Forbes‘ list of highest-paid models is currently filled with the same models that end up on the cover of Vogue, and on the most anticipated runway shows and ad campaigns. Each of these models have something in common that other unique and upcoming models do not.
Whiteness.
Whether it be that ‘there are enough black models’ or, ‘black may not be in this season’ the audience and consumers that buy into these brands and see these advertising campaigns are diverse and highly influenceable. The legacy of ‘The pretty white woman’ has had a long run as the most popular image of beauty portrayed. It has allowed the industry to neglect everything that is the opposite.
The fashion industry is one of the largest businesses that influence peoples day to day lives. For a while now the industry has endured criticism and been questioned for its obsession with skinny, young and white models. Diversity in the fashion industry has been on a rocky road up till today.

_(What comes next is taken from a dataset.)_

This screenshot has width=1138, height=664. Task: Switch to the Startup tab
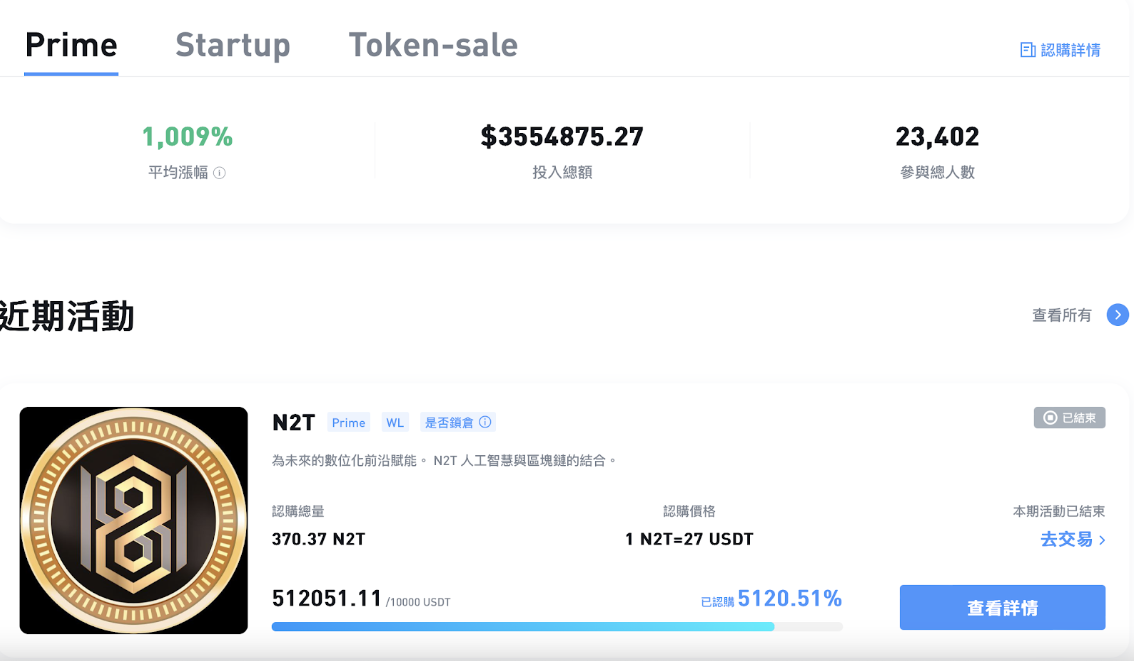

Naomi Campbell recently criticised British Vogue for its very white staff at the end of Alexandra Shulman’s run as editor, even though Britain is renowned for being the most diverse capital on the face of the planet. As a Brit that was born and bred and surrounded by ‘diversity’, it concerns me that inclusivity was a problem swept under the rug for so long. Hearing that the Council of Fashion Designers of America (CFDA) revised the fashion week guidelines, to ensure the industry showcases diversity, gets me to the point of being anxious about whether minorities are only being used as tokens.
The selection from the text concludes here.